Se 2020 foi o ano da pandemia e 2021 o ano da vacinação, 2022 vai ser o ano da grande incerteza.

Não há sinal maior das enormes dúvidas que pairam sobre o futuro global do que as decisões dos principais bancos centrais esta semana. A Reserva Federal Americana deixou de considerar o aumento de inflação como temporário, reduziu as compras de ativos em 30 mil milhões de dólares e assume que irá aumentar as taxas de juro diretoras três vezes em 2022. No Reino Unido o Banco de Inglaterra subiu as taxas de juro pela primeira vez em três anos, de 0,1% para 0,25%. Na zona Euro, o BCE manteve a política monetária estável, confirmando, como aliás era largamente antecipado, que irá acabar em março com o programa pandémico de compras de ativos, e anunciando que nessa altura reforçará o seu programa de compras de ativos permanente.

=== Enunciado 1 ===
Responda a estas perguntas sobre o texto:
(a) Que designação dá o texto ao ano de 2021?
(b) Em quanto reduziu a Reserva Federal Americana as compras de ativos?
(c) De que valor para que valor subiu o Banco de Inglaterra as taxas de juro?
=== Enunciado 2 ===
Transcreva o trecho do texto entre "Não há sinal" e "de ativos permanente.", ambos incluídos.

=== Linhas fornecidas ===
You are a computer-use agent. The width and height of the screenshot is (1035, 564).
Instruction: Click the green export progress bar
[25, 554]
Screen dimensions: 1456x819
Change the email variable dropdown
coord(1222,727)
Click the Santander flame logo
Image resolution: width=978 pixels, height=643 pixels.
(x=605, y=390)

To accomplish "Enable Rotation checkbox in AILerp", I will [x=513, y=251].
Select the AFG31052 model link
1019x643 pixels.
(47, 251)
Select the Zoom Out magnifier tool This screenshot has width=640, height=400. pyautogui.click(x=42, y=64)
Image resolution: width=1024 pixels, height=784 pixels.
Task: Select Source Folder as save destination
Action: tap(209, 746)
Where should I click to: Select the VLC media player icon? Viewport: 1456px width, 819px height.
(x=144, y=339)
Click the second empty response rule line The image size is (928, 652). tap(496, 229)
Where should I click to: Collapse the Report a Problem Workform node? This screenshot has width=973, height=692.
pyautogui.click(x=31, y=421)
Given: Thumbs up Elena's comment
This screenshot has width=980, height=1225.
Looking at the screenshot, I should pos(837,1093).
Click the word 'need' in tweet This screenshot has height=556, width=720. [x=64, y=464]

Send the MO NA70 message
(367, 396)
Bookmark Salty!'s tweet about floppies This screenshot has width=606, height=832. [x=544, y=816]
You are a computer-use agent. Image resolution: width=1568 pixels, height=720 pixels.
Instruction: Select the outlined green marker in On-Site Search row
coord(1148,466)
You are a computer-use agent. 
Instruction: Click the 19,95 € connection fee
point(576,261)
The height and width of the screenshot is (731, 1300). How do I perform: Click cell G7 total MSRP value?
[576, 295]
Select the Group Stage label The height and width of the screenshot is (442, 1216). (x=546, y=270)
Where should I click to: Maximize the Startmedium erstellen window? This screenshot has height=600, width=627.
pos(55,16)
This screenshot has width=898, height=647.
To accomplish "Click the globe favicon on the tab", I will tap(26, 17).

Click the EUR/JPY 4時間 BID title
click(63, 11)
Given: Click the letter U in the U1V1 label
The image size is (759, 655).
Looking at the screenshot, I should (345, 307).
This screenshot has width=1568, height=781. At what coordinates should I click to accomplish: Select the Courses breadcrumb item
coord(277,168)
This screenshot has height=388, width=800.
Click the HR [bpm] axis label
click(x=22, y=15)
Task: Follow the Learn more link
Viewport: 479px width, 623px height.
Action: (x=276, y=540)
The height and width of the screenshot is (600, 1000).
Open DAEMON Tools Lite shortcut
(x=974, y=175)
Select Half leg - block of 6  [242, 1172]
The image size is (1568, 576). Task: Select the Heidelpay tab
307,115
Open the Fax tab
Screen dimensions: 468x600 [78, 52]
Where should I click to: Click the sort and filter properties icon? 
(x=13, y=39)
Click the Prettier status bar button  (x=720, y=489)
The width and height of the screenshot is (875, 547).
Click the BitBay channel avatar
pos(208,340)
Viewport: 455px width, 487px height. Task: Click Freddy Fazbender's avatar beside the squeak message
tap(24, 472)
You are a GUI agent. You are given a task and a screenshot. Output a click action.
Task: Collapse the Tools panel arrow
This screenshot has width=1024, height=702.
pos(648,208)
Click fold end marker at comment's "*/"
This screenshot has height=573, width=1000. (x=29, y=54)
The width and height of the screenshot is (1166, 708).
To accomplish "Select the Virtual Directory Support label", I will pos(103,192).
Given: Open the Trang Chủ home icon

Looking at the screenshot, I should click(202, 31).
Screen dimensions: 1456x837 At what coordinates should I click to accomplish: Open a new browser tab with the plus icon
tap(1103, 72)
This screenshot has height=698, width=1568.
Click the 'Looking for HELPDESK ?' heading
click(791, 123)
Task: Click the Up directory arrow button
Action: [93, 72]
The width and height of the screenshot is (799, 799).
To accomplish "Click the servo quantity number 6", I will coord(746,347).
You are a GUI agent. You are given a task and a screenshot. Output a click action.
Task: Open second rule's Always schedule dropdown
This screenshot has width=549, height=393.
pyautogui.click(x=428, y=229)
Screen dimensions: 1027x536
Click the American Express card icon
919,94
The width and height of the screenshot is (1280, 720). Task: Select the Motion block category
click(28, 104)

=== Espaço de resposta 1 ===
(a) O ano da vacinação.
(b) Em 30 mil milhões de dólares.
(c) De 0,1% para 0,25%.

=== Espaço de resposta 2 ===
Não há sinal maior das enormes dúvidas que pairam sobre o futuro global do que as decisões dos principais bancos centrais esta semana. A Reserva Federal Americana deixou de considerar o aumento de inflação como temporário, reduziu as compras de ativos em 30 mil milhões de dólares e assume que irá aumentar as taxas de juro diretoras três vezes em 2022. No Reino Unido o Banco de Inglaterra subiu as taxas de juro pela primeira vez em três anos, de 0,1% para 0,25%. Na zona Euro, o BCE manteve a política monetária estável, confirmando, como aliás era largamente antecipado, que irá acabar em março com o programa pandémico de compras de ativos, e anunciando que nessa altura reforçará o seu programa de compras de ativos permanente.